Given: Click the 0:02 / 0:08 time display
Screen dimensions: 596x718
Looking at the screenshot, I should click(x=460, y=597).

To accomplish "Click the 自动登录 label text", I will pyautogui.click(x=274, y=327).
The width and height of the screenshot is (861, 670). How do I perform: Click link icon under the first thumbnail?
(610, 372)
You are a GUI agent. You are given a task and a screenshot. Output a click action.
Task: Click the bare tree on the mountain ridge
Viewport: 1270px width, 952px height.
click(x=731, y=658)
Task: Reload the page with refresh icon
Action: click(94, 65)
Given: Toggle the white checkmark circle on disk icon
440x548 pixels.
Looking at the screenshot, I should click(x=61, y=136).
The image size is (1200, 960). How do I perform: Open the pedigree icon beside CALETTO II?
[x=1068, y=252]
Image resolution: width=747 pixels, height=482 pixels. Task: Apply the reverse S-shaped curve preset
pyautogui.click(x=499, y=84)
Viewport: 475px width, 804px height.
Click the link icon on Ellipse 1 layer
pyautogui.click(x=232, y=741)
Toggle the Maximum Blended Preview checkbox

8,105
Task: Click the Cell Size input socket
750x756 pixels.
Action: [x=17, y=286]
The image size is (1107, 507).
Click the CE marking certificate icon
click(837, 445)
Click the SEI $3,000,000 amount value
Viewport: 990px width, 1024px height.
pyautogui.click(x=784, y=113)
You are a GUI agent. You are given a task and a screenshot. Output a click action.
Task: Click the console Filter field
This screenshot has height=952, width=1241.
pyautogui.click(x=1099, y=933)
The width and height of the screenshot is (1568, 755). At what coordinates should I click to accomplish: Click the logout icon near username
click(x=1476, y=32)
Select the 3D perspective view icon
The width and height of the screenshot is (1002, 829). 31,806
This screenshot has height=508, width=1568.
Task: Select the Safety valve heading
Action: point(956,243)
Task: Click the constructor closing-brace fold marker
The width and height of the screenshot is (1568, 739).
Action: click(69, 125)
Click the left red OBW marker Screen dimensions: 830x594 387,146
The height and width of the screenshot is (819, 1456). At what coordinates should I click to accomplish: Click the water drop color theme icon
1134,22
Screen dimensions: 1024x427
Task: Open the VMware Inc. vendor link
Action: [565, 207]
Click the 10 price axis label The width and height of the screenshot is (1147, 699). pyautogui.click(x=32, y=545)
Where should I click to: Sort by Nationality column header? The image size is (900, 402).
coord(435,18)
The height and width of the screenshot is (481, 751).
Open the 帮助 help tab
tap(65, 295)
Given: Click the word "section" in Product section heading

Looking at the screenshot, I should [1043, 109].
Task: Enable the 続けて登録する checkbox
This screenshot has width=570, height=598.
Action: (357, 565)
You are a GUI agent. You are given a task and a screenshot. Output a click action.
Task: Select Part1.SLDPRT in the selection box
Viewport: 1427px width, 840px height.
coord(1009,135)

## [PROBLEM DETAILS]
From the first line of the listing above through the line that contains "The image size is (1107, 507).", set down each line without alteration, and nothing else.

## [SOLUTION TO THIS PROBLEM]
Given: Click the 0:02 / 0:08 time display
Screen dimensions: 596x718
Looking at the screenshot, I should click(x=460, y=597).

To accomplish "Click the 自动登录 label text", I will pyautogui.click(x=274, y=327).
The width and height of the screenshot is (861, 670). How do I perform: Click link icon under the first thumbnail?
(610, 372)
You are a GUI agent. You are given a task and a screenshot. Output a click action.
Task: Click the bare tree on the mountain ridge
Viewport: 1270px width, 952px height.
click(x=731, y=658)
Task: Reload the page with refresh icon
Action: click(94, 65)
Given: Toggle the white checkmark circle on disk icon
440x548 pixels.
Looking at the screenshot, I should click(x=61, y=136).
The image size is (1200, 960). How do I perform: Open the pedigree icon beside CALETTO II?
[x=1068, y=252]
Image resolution: width=747 pixels, height=482 pixels. Task: Apply the reverse S-shaped curve preset
pyautogui.click(x=499, y=84)
Viewport: 475px width, 804px height.
Click the link icon on Ellipse 1 layer
pyautogui.click(x=232, y=741)
Toggle the Maximum Blended Preview checkbox

8,105
Task: Click the Cell Size input socket
750x756 pixels.
Action: [x=17, y=286]
The image size is (1107, 507).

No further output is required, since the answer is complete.